--- Task material ---
------------------------------------------------------------
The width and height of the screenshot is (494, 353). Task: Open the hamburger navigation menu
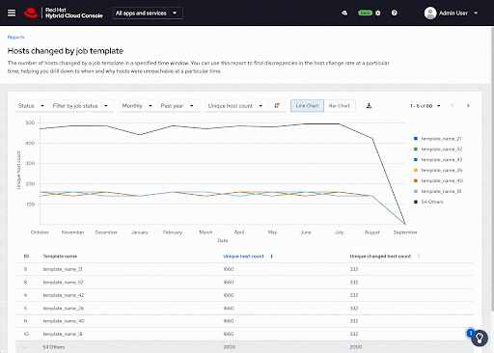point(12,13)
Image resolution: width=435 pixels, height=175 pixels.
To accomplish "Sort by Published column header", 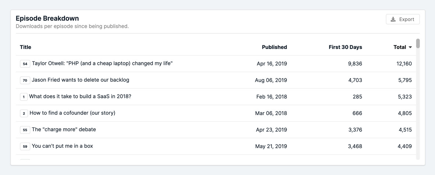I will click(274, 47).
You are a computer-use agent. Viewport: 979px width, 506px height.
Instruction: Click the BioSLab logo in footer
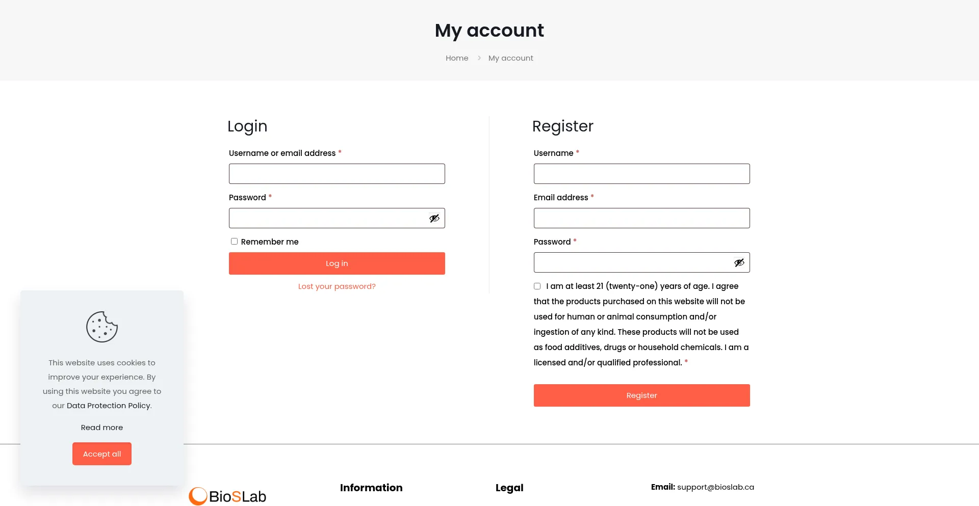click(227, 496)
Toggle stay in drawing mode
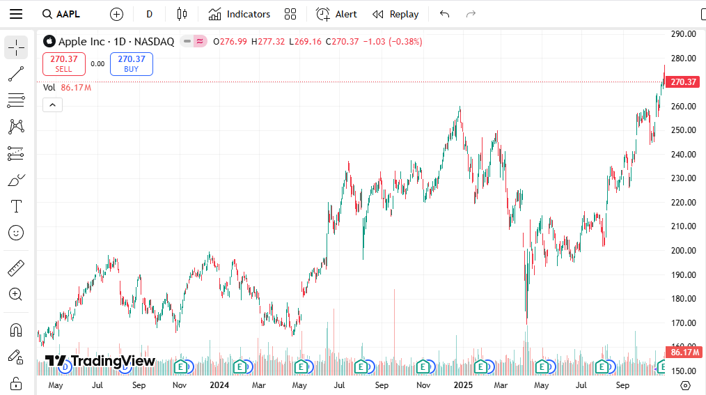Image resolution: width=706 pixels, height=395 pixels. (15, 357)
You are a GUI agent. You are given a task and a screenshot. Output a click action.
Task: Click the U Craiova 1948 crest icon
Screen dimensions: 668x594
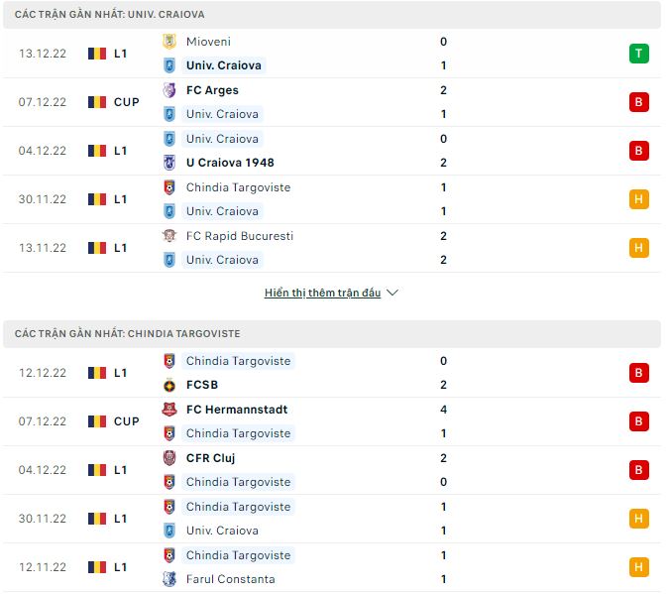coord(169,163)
------------------------------------------------------------
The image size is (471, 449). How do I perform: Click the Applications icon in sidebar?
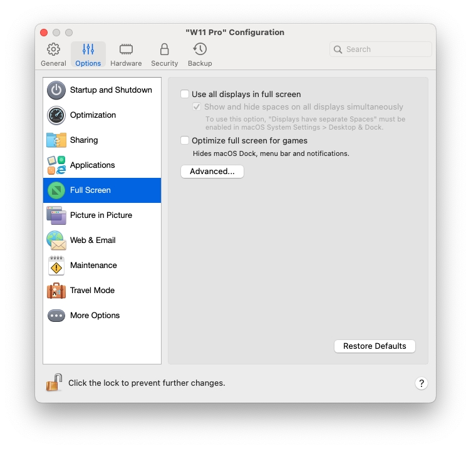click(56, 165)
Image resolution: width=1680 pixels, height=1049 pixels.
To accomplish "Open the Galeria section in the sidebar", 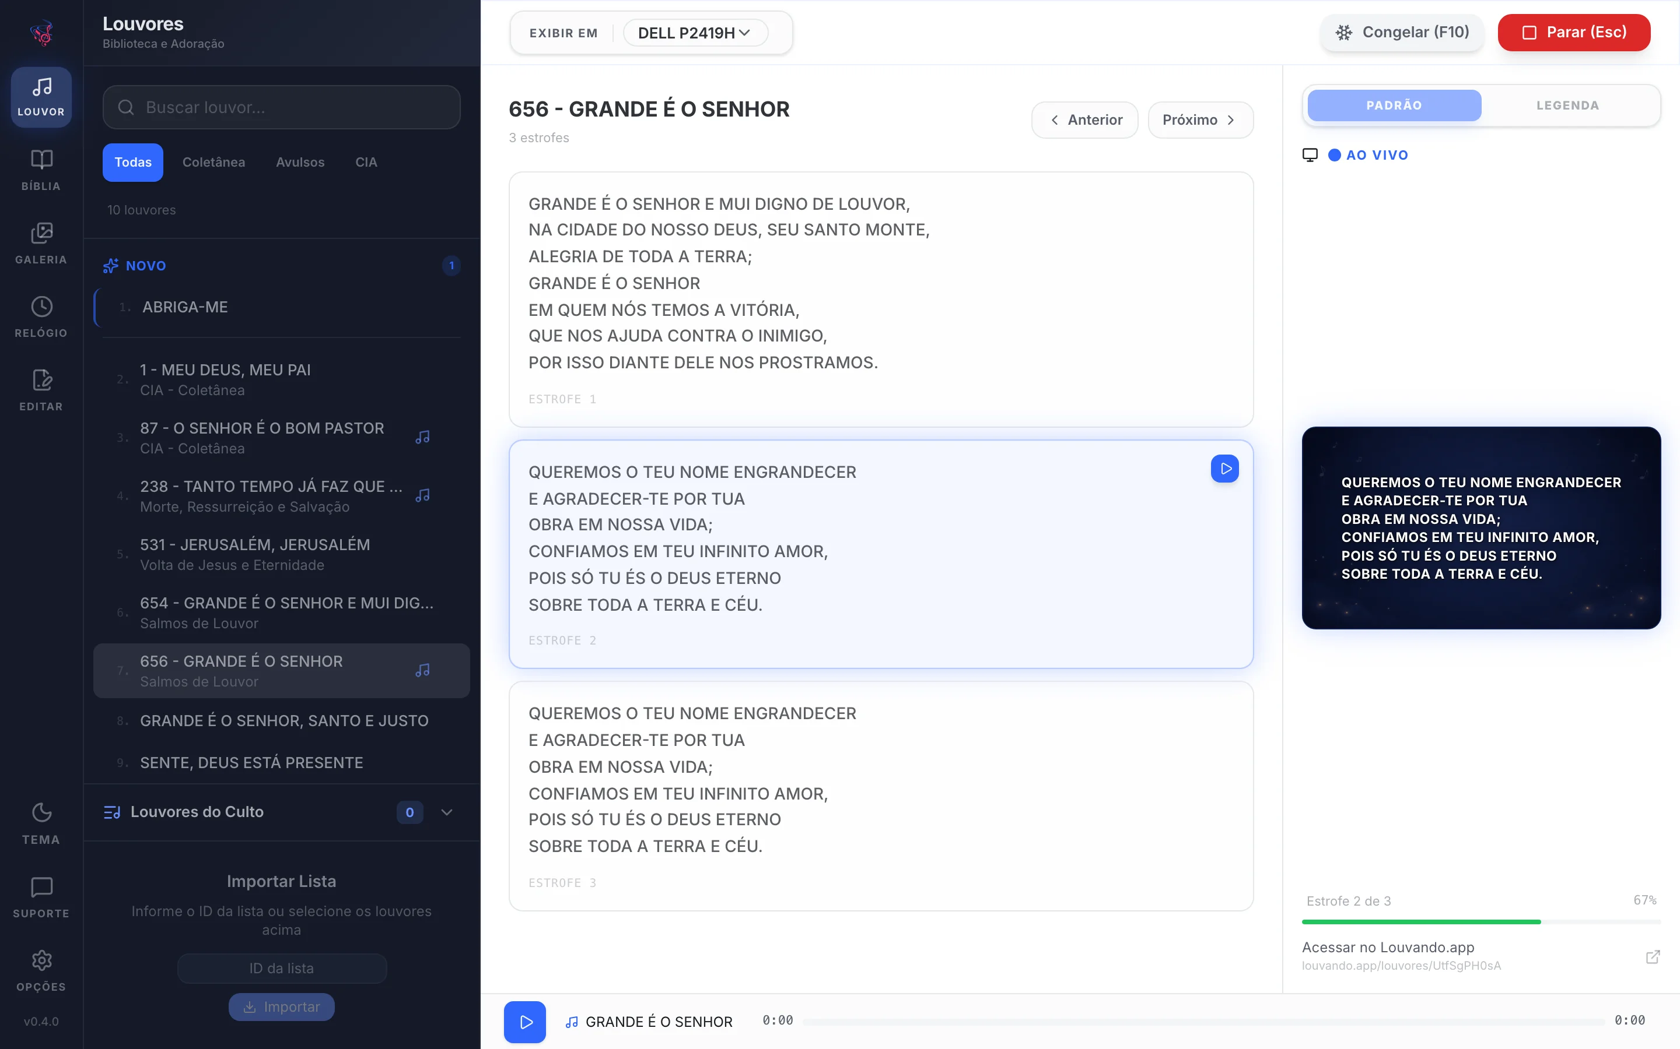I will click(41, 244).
------------------------------------------------------------
--- Task statement ---
Wherever the string "agent" appears in a line above, copy that line.

--- Answer space ---
You are a computer-use agent. Viewport: 979px width, 506px height.
You are a GUI agent. You are given a task and a screenshot. Output a click action.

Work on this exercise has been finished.